Thanks to decades of Earth observation, scientists have come to understand that green vegetation can be identified from space using what’s called the Vegetation Red Edge (VRE). This phenomenon refers to how green plants absorb red and yellow light while reflecting green light, while at the same time glowing brightly at infrared wavelengths.

Seen from space using broadband spectroscopy, large concentrations of vegetation are therefore identifiable based on their infrared signature. The same method has been proposed by many scientists (include Carl Sagan) for the study of exoplanets. However, its applicability would be limited to planets that have also evolved chlorophyll-driven photosynthetic plants, and which are distributed over a significant fraction of the planet.

Artist’s concept of Kepler-69c, a super-Earth-size planet in the habitable zone of a star like our sun, located about 2,700 light-years from Earth in the constellation Cygnus. Credit: NASA

In addition, photosynthetic organisms only evolved in Earth’s relatively-recent history. Whereas Earth has existed for roughly 4.6 billion years, green vascular plants only began to appear 470 million year ago. As a result, exoplanet surveys that search for green vegetation would only be able to find habitable planets that are far along in their evolution. As Schwieterman explained:

“Our work is concerned with the subset of exoplanets that may be habitable and whose spectral signatures could one day be analyzed for signs of life. The VRE as a biosignature is informed by just one type of organism—oxygen-producing photosynthesizers like plants and algae. This type of life is dominant on our planet today, but it was not always so and may not be the case on all exoplanets. While we do expect life elsewhere to have some universal characteristics, we maximize our chances of success in the search for life by considering the diverse characteristics organisms elsewhere may have.”

In this respect, DeSharma and Schwieterman’s study is not unlike the recent work of Dr. Ramirez (2018) and Ramirez and Lisa Kaltenegger (2017) and other researchers. In these and other similar studies, scientists have proposed that the concept of a “habitable zone” could be extended by considering that Earth’s atmosphere was once very different than it is today.

So rather than searching for signs of oxygen and nitrogen gas and water, surveys could look for signs of volcanic activity (which was far more prevalent in Earth’s past) as well as hydrogen and methane – which were important for early conditions on Earth. In much the same way, according to Schwieterman, they could search for purple organisms using methods that are similar to what is used to monitor vegetation here on Earth:

“The retinal light-harvesting we discuss in our paper would produce a signature distinct from the VRE. While vegetation has a distinctive “red-edge,” caused by strong absorption of red light and reflection of infrared light, the purple membrane bacteriorhodopsins absorb green light most strongly, producing a “green-edge.” The characteristics of this signature would differ between organisms suspended in water or on land, just as with ordinary photosynthesizers. If retinal-based phototrophs existed at high enough abundance on an exoplanet, this signature would be embedded in that planet’s reflected light spectrum and could potentially be seen by future advanced space telescopes (which would also be searching for the VRE, oxygen, methane, and other potential biosignatures, too).”

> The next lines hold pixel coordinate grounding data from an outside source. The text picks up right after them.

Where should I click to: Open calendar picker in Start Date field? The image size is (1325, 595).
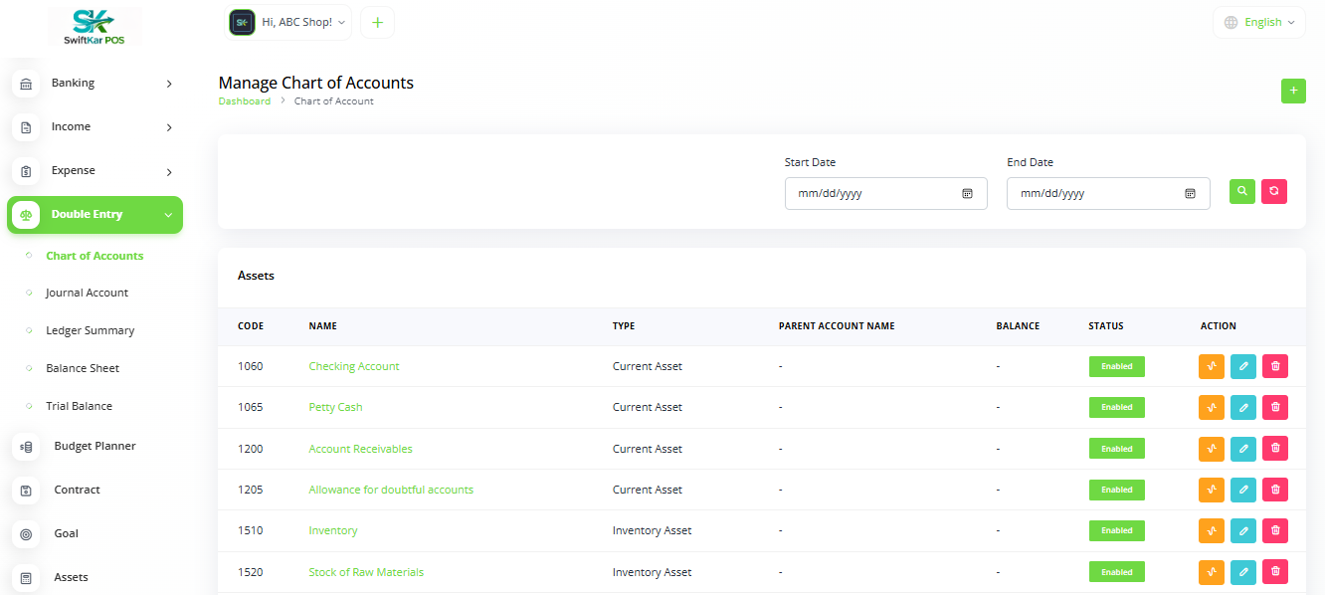point(967,194)
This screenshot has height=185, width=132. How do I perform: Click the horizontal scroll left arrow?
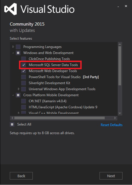point(12,118)
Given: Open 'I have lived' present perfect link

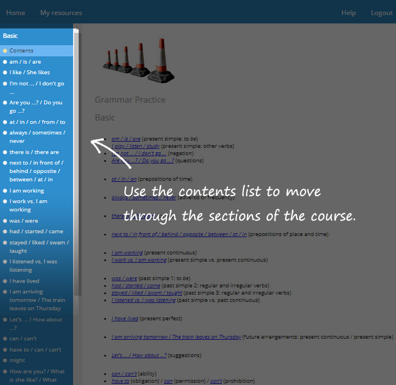Looking at the screenshot, I should point(125,319).
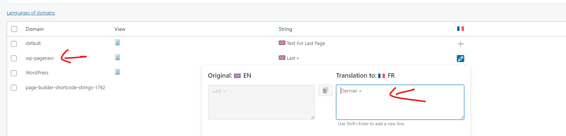Check the box for the WordPress row
The width and height of the screenshot is (566, 136).
tap(14, 73)
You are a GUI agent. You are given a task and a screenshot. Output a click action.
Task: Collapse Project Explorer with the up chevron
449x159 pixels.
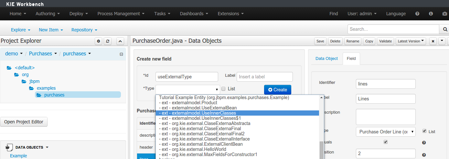pos(120,41)
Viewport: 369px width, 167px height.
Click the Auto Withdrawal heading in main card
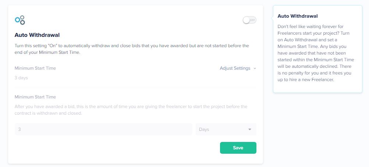tap(37, 35)
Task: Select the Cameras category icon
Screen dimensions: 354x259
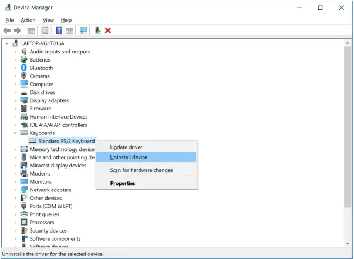Action: coord(23,76)
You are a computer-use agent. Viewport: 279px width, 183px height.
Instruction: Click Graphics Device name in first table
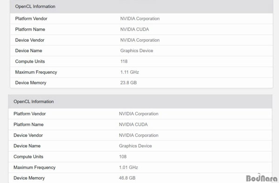[x=137, y=51]
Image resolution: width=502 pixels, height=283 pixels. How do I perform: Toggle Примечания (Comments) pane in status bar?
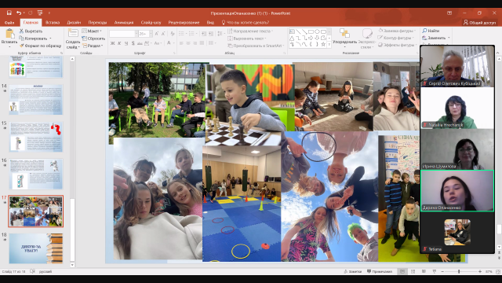[380, 271]
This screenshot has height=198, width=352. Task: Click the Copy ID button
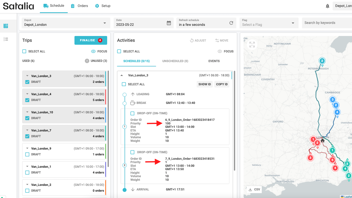click(x=221, y=84)
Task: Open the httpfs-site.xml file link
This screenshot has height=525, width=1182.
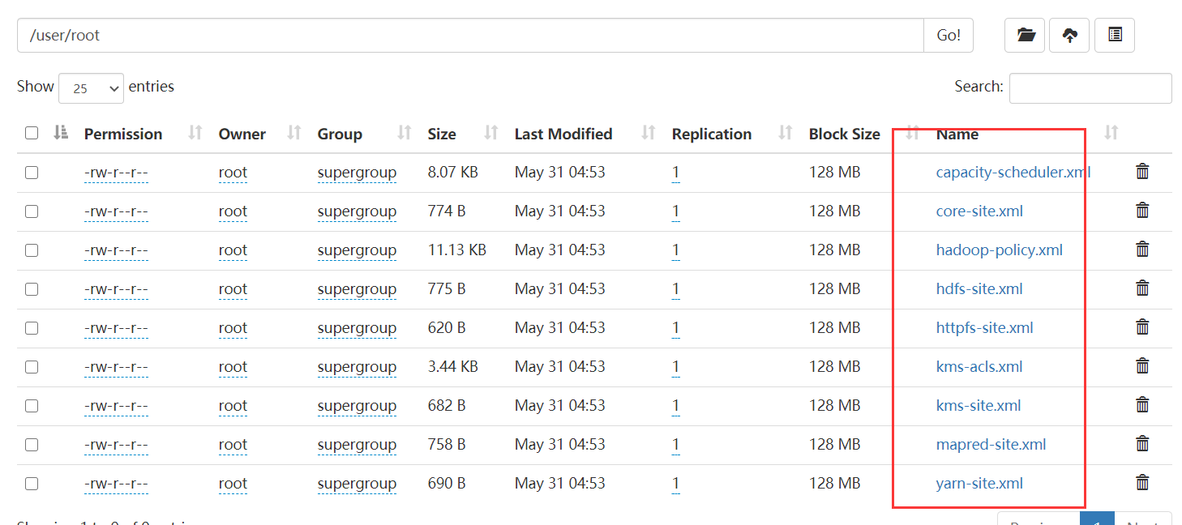Action: click(984, 328)
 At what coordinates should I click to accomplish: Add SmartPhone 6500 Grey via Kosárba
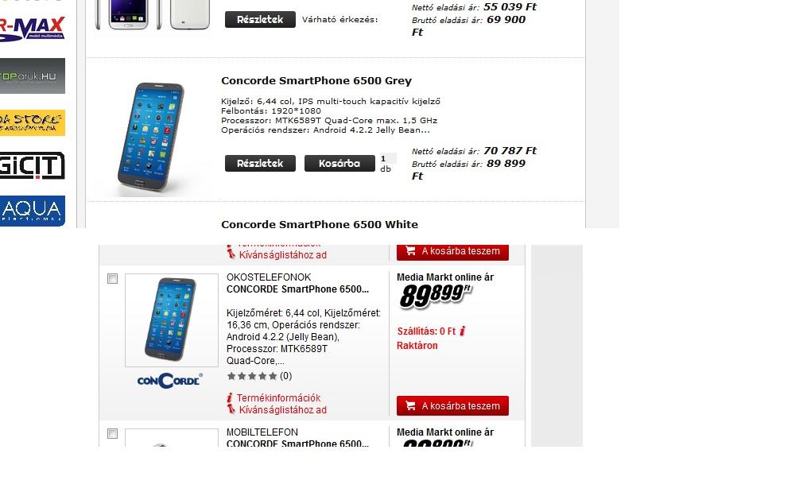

In the coming years, our ability to characterize exoplanets is going to improve dramatically thanks to next-generation telescopes like the James Webb Space Telescope (JWST), the Extremely Large Telescope (ELT), the Thirty Meter Telescope, and the Giant Magellan Telescope (GMT). With these added capabilities, and a greater range of what to be on the lookout for, the designation “potentially habitable” could take on new meaning!